▶ **Selected excerpt**:
################
Anna Neagle starring in the film "The Lady with the Lamp".

"As one of the lovely spots of the county of Derby, Lea Hurst stands naturally high, but as the home of Florence Nightingale, it possesses an historical interest that will always remain[1]."

Lea Hurst was one of the homes belonging to Florence Nightingale's father and the family moved into the property when Florence was about five years old. Her father was William Edward Shore; he was the great nephew of Peter Nightingale and he added Nightingale to his surname following the death of his great uncle.

William Adam, writing when Florence Nightingale was a young woman, mentioned the approach to the estate. "Passing over the small bridge [at Lea], we take the road leading up to a long and steep hill to the village of Holloway"[2]. "Lea Hurst, the seat of William Nightingale Esq., is embosomed amongst the woods, to the right" (footnote[2]).

Llewellynn Jewitt described the house, its surroundings and its history in 1855. The house was built on rising ground "in the midst of one of the most charming and extensive of the Derbyshire valleys". ... "The park and grounds extend along the conjoined hamlets of Lea Mills and Holloway[3]." His engraving, above, is from a similar date.

"The hamlet of Lea or Leyghe, which is usually joined with Dethick and Holloway", was at the time Jewitt was writing partly in Ashover, partly in Wingfield and also partly in Crich, and is of considerable antiquity. In the reign of King John the manor belonged to Roger de Alveley, one of the heiresses brought a portion of it by marriage to the Ferrers, and from then in passed successively to the Dethicks and Babingtons ; the other portion passed from the De la Leas, who had acquired it by marriage, to the Freschevilles, of whom in the fourteenth century it was purchased by the Rollestones : from them it descended by marriage and purchase through to the Pershalls, Spatemans and others, to the family of Nightingale, in which it is still vested[3]." ...

"Lea Hurst Hall, erected in the Elizabethan style, is most enchantingly situated on an expansive sloping lawn on the outer edge of an extensive park, and is surrounded and overhung with luxuriant trees. It is built in the form of a cross, with gables at its extremities and on its sides, surmounted with hip-knobs, with ball terminations ; the windows, which open beneath the many gables, are square headed with dripstones and stone mullions, and the general contour of the building is much heightened by the strongly built clustered chimney stalks which rise from the roof, out into the grounds, and are terminated with balustrades and battlements. The hall, with its out offices, gardens, and shrubberies, etc., is enclosed from the general park by a low fence, and is approached by a gateway, whose massive posts are terminated by globes of stone[3]."
################
▶ **Listed records**:
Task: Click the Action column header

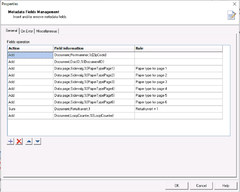Action: click(30, 49)
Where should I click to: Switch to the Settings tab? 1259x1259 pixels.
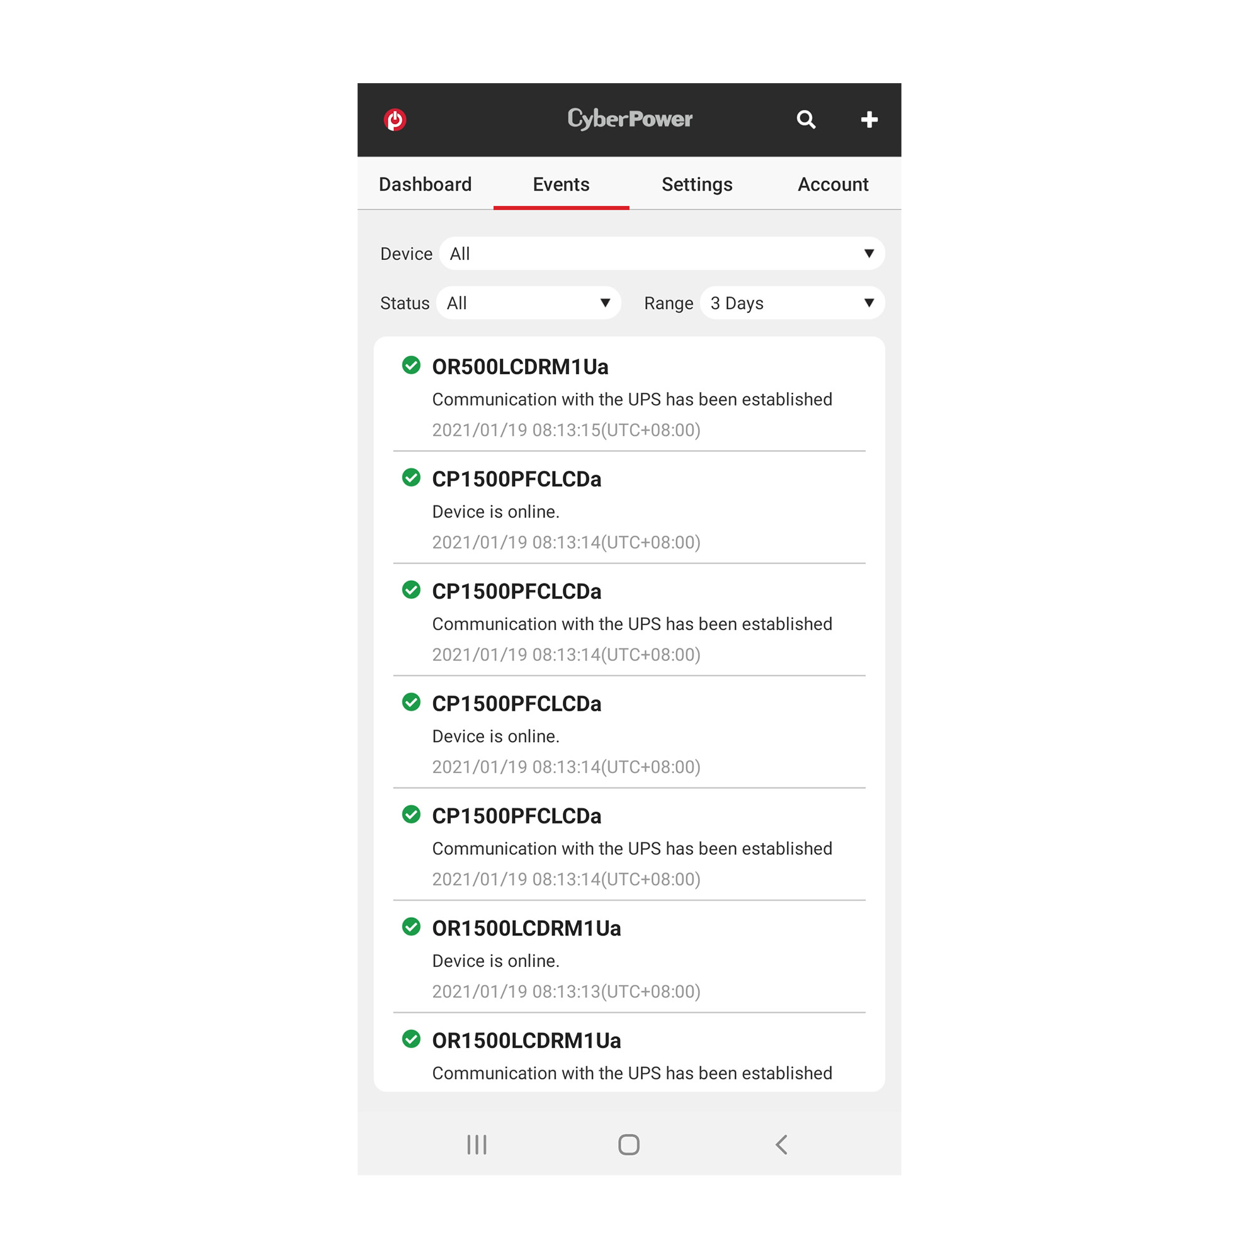(697, 184)
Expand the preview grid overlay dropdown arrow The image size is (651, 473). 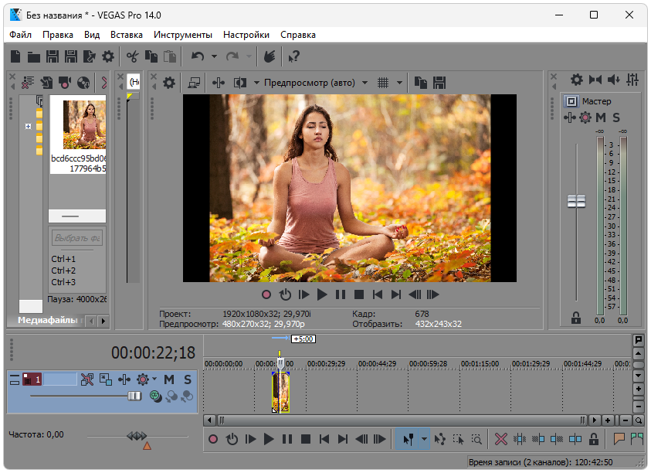coord(400,82)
################
▶ **Given task A**:
Quote everything in the Lea Hurst passage from "Anna Neagle starring" down to "his great uncle.".
▶ **Given task B**:
According to the Lea Hurst passage, in what architectural style was Lea Hurst Hall erected?
▶ **Given task C**:
Carry on the Lea Hurst passage from its final sentence.
The items are separate from the Lea Hurst passage.

▶ **Response A**:
Anna Neagle starring in the film "The Lady with the Lamp".

"As one of the lovely spots of the county of Derby, Lea Hurst stands naturally high, but as the home of Florence Nightingale, it possesses an historical interest that will always remain[1]."

Lea Hurst was one of the homes belonging to Florence Nightingale's father and the family moved into the property when Florence was about five years old. Her father was William Edward Shore; he was the great nephew of Peter Nightingale and he added Nightingale to his surname following the death of his great uncle.

▶ **Response B**:
The Elizabethan style.

▶ **Response C**:
Almost a hundred years after Jewitt had been writing the art and architecture historian Nikolaus Pevsner described Leahurst as a "C17 gabled house with low mullioned windows, much enlarged in 1825"[4]. Describing the house as a place of national interest because of its association with Florence Nightingale, the 1920's Ward Lock Guides add that "it is one of the most beautiful places in the district. The park and grounds form a prominent feature in the landscape from any of the surrounding hills. The Hall, Elizabethan in style, is pleasantly situated on a sloping lawn, surrounded by trees[5]."

Florence Nightingale's Balcony, Lea Hurst, near Matlock
Florence Nightingale's Balcony, Lea Hurst, near Matlock. About 1905-6.
Above the single storey large bay window is a balustraded parapet.

Reminiscing very shortly after Florence Nightingale's death, one Derbyshire paper reported that "a singular old-world charm surrounds Lea Hurst, where Miss Nightingale spent the summer months in each year. She was especially interested in the orphans in the surrounding villages. Once a year a sports day for Holloway's school children was held in the park and she presented the prizes from the balcony[6]"

"Her balcony was a great joy to her, commanding a view of the garden with its stone terraces massed with flowers, and of a meadow beyond, losing itself among the trees running down to the river. Often the sound of the Derwent was in her ears, and she greatly recalled it one night at Scutari. There was a great storm, and suddenly Florence Nightingale said: " How I like to hear that ceaseless roar; it puts me in mind of the Derwent. How often I have listened to it from the nursery window!" If ever she lived to see England again, she wrote from the Crimea, the western breezes of her hilltop home would be her first longing"[7].

Lea Hurst, near Matlock
A postcard from an oil painting by Henry Hadfield Cubley,
who lived in Matlock Bath for about twenty years[8]

On the back of Cubley's card, shown above, is printed the following:
"On a hill opposite the village of Holloway stands Lea Hurst, an Elizabethan House, beautifully situated on the crest of the ridge. This was at one time a residence of the famous and beloved nurse of the Crimean wards - Miss Florence Nightingale. Continuing along the hillside beyond it, one enjoys a fine view across the Derwent valley."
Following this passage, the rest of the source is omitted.